* [SUPPLIED DATA]:
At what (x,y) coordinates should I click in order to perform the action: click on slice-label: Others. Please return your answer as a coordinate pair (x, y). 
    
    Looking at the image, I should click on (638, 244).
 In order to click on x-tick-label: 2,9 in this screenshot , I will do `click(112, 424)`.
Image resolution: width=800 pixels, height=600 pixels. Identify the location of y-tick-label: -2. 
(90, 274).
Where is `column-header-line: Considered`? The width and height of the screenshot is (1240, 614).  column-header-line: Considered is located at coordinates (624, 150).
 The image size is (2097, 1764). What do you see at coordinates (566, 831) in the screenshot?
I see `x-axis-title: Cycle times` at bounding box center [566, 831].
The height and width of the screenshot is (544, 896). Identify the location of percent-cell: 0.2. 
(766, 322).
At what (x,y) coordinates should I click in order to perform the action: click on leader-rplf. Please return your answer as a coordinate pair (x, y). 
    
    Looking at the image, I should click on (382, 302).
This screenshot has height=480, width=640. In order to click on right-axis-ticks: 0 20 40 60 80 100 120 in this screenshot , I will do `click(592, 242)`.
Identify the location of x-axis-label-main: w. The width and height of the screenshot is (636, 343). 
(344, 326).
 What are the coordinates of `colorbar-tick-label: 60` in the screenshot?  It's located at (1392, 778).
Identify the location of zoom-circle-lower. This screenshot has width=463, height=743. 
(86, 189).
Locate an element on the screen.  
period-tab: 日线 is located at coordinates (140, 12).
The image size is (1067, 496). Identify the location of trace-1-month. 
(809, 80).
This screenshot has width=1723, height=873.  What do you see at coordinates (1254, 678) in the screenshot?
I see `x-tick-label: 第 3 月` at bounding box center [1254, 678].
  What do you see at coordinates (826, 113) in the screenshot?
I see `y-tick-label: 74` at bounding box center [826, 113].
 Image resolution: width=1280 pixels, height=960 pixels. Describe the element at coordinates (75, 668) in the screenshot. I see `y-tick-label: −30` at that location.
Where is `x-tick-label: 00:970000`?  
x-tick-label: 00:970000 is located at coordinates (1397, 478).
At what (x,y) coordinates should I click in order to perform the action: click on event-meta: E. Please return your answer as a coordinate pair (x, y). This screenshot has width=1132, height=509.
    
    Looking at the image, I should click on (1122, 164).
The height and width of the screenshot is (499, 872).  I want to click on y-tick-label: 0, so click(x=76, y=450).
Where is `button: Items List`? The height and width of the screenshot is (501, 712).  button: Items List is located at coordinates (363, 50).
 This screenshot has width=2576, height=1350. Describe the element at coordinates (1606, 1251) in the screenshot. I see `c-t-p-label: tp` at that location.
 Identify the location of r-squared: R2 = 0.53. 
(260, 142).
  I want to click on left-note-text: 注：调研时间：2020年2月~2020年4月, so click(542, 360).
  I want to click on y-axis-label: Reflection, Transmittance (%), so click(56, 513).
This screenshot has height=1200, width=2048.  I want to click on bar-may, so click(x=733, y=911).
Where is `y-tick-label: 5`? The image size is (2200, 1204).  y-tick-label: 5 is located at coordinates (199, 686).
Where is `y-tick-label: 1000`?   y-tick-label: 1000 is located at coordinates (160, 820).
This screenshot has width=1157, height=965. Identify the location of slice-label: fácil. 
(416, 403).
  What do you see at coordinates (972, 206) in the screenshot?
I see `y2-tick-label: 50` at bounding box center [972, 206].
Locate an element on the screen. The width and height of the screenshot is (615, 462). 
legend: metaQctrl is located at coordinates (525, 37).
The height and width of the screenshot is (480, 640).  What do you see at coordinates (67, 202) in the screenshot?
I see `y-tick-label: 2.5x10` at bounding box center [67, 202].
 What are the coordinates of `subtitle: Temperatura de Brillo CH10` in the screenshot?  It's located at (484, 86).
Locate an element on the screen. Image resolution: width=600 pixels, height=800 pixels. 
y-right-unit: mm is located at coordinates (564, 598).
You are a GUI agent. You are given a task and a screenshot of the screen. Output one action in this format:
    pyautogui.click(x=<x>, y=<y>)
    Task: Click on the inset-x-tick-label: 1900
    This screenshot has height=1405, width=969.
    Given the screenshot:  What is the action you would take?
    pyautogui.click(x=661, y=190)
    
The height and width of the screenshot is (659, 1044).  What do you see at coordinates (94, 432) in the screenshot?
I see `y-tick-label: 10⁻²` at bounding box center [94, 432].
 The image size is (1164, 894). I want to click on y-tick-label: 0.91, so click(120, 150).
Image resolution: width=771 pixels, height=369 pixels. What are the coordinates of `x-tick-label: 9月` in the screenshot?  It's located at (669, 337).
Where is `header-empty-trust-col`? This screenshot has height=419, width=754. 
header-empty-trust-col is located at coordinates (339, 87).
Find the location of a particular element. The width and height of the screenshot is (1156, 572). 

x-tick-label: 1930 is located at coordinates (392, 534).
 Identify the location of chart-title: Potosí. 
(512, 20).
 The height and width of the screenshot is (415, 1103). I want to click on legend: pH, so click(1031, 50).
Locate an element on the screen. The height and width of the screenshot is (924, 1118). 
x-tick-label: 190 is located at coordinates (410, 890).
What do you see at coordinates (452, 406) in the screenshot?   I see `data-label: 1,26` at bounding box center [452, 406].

* [REQUEST]:
Rewrite the data above with every "Identify the location of" changed to "Find the position of", leaving everything else unchanged.

* [OUTPUT FOR THIS TASK]:
At what (x,y) coordinates should I click in order to perform the action: click on slice-label: Others. Please return your answer as a coordinate pair (x, y). 
    
    Looking at the image, I should click on (638, 244).
 In order to click on x-tick-label: 2,9 in this screenshot , I will do `click(112, 424)`.
Image resolution: width=800 pixels, height=600 pixels. Find the position of y-tick-label: -2. 
(90, 274).
Where is `column-header-line: Considered`? The width and height of the screenshot is (1240, 614).  column-header-line: Considered is located at coordinates (624, 150).
 The image size is (2097, 1764). What do you see at coordinates (566, 831) in the screenshot?
I see `x-axis-title: Cycle times` at bounding box center [566, 831].
The height and width of the screenshot is (544, 896). Find the position of percent-cell: 0.2. 
(766, 322).
At what (x,y) coordinates should I click in order to perform the action: click on leader-rplf. Please return your answer as a coordinate pair (x, y). 
    
    Looking at the image, I should click on (382, 302).
This screenshot has height=480, width=640. In order to click on right-axis-ticks: 0 20 40 60 80 100 120 in this screenshot , I will do `click(592, 242)`.
Find the position of x-axis-label-main: w. The width and height of the screenshot is (636, 343). 
(344, 326).
 What are the coordinates of `colorbar-tick-label: 60` in the screenshot?  It's located at (1392, 778).
Find the position of zoom-circle-lower. This screenshot has width=463, height=743. 
(86, 189).
Locate an element on the screen.  
period-tab: 日线 is located at coordinates (140, 12).
The image size is (1067, 496). Find the position of trace-1-month. 
(809, 80).
This screenshot has width=1723, height=873.  What do you see at coordinates (1254, 678) in the screenshot?
I see `x-tick-label: 第 3 月` at bounding box center [1254, 678].
  What do you see at coordinates (826, 113) in the screenshot?
I see `y-tick-label: 74` at bounding box center [826, 113].
 Image resolution: width=1280 pixels, height=960 pixels. Describe the element at coordinates (75, 668) in the screenshot. I see `y-tick-label: −30` at that location.
Where is `x-tick-label: 00:970000`?  
x-tick-label: 00:970000 is located at coordinates (1397, 478).
At what (x,y) coordinates should I click in order to perform the action: click on event-meta: E. Please return your answer as a coordinate pair (x, y). This screenshot has width=1132, height=509.
    
    Looking at the image, I should click on (1122, 164).
The height and width of the screenshot is (499, 872).  I want to click on y-tick-label: 0, so click(x=76, y=450).
Where is `button: Items List`? The height and width of the screenshot is (501, 712).  button: Items List is located at coordinates (363, 50).
 This screenshot has width=2576, height=1350. Describe the element at coordinates (1606, 1251) in the screenshot. I see `c-t-p-label: tp` at that location.
 Find the position of r-squared: R2 = 0.53. 
(260, 142).
  I want to click on left-note-text: 注：调研时间：2020年2月~2020年4月, so click(542, 360).
  I want to click on y-axis-label: Reflection, Transmittance (%), so click(56, 513).
This screenshot has height=1200, width=2048.  I want to click on bar-may, so click(x=733, y=911).
Where is `y-tick-label: 5`? The image size is (2200, 1204).  y-tick-label: 5 is located at coordinates (199, 686).
Where is `y-tick-label: 1000`?   y-tick-label: 1000 is located at coordinates (160, 820).
This screenshot has width=1157, height=965. Find the position of slice-label: fácil. 
(416, 403).
  What do you see at coordinates (972, 206) in the screenshot?
I see `y2-tick-label: 50` at bounding box center [972, 206].
Locate an element on the screen. The width and height of the screenshot is (615, 462). 
legend: metaQctrl is located at coordinates (525, 37).
The height and width of the screenshot is (480, 640).  What do you see at coordinates (67, 202) in the screenshot?
I see `y-tick-label: 2.5x10` at bounding box center [67, 202].
 What are the coordinates of `subtitle: Temperatura de Brillo CH10` in the screenshot?  It's located at (484, 86).
Locate an element on the screen. Image resolution: width=600 pixels, height=800 pixels. 
y-right-unit: mm is located at coordinates (564, 598).
You are a GUI agent. You are given a task and a screenshot of the screen. Output one action in this format:
    pyautogui.click(x=<x>, y=<y>)
    Task: Click on the inset-x-tick-label: 1900
    This screenshot has height=1405, width=969.
    Given the screenshot:  What is the action you would take?
    pyautogui.click(x=661, y=190)
    
The height and width of the screenshot is (659, 1044).  What do you see at coordinates (94, 432) in the screenshot?
I see `y-tick-label: 10⁻²` at bounding box center [94, 432].
 The image size is (1164, 894). I want to click on y-tick-label: 0.91, so click(120, 150).
Image resolution: width=771 pixels, height=369 pixels. What are the coordinates of `x-tick-label: 9月` in the screenshot?  It's located at (669, 337).
Where is `header-empty-trust-col`? This screenshot has height=419, width=754. 
header-empty-trust-col is located at coordinates (339, 87).
Find the location of a particular element. The width and height of the screenshot is (1156, 572). 

x-tick-label: 1930 is located at coordinates (392, 534).
 Find the position of chart-title: Potosí. 
(512, 20).
 The height and width of the screenshot is (415, 1103). I want to click on legend: pH, so click(1031, 50).
Locate an element on the screen. The height and width of the screenshot is (924, 1118). 
x-tick-label: 190 is located at coordinates (410, 890).
What do you see at coordinates (452, 406) in the screenshot?   I see `data-label: 1,26` at bounding box center [452, 406].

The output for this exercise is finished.